_WORK ITEM:_
If you see a picture in the data below, omit it and copy the rest exactly.

_RECORDED INFORMATION:_
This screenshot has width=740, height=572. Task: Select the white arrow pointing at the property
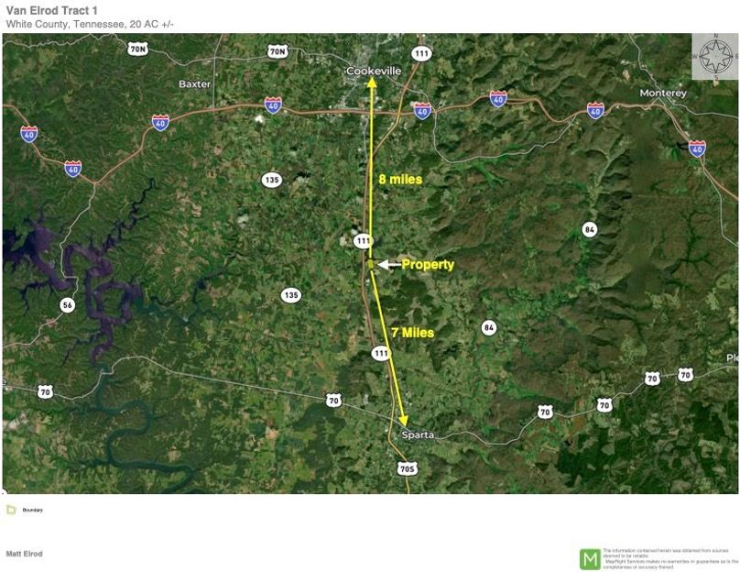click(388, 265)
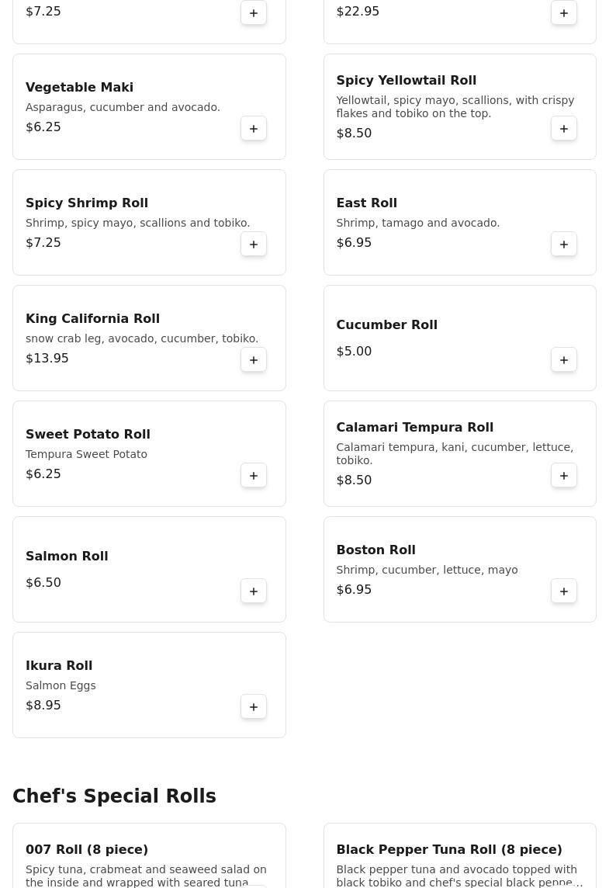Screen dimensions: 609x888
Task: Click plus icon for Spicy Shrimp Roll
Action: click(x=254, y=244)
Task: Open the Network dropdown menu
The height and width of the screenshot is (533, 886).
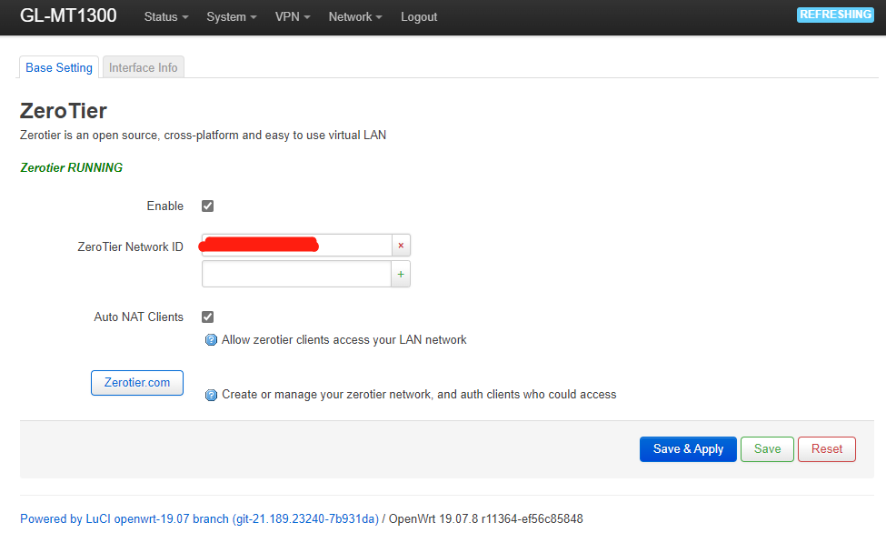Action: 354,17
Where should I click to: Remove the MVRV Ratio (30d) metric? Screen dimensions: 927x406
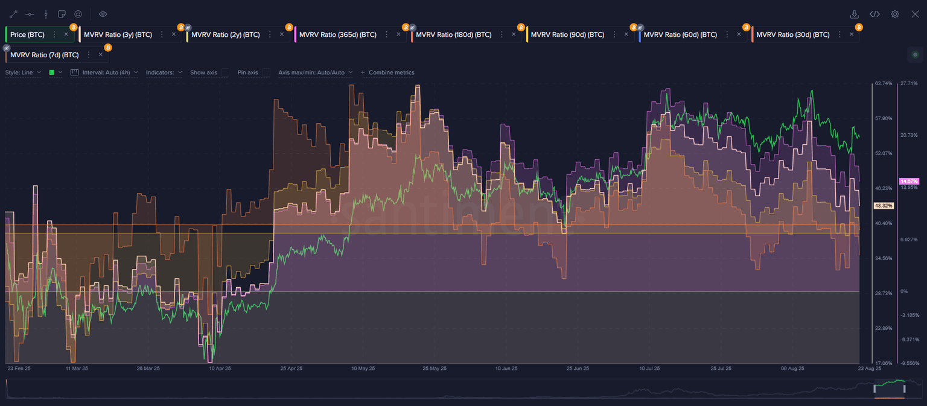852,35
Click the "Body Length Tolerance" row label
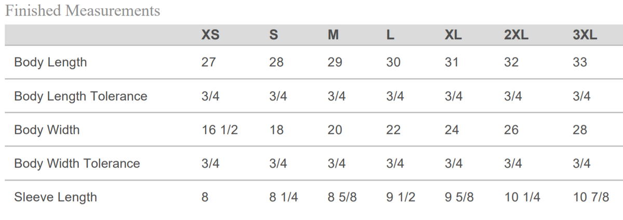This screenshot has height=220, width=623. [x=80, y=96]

_WORKED SOLUTION:_
This screenshot has width=740, height=572. Task: Select the white arrow pointing at the property
click(388, 265)
Screen dimensions: 609x888
Task: Click plus icon for Spicy Shrimp Roll
Action: click(x=254, y=244)
Task: Open the Network dropdown menu
The height and width of the screenshot is (533, 886).
Action: 354,17
Where should I click to: Remove the MVRV Ratio (30d) metric? Screen dimensions: 927x406
852,35
Click the "Body Length Tolerance" row label
This screenshot has height=220, width=623. [x=80, y=96]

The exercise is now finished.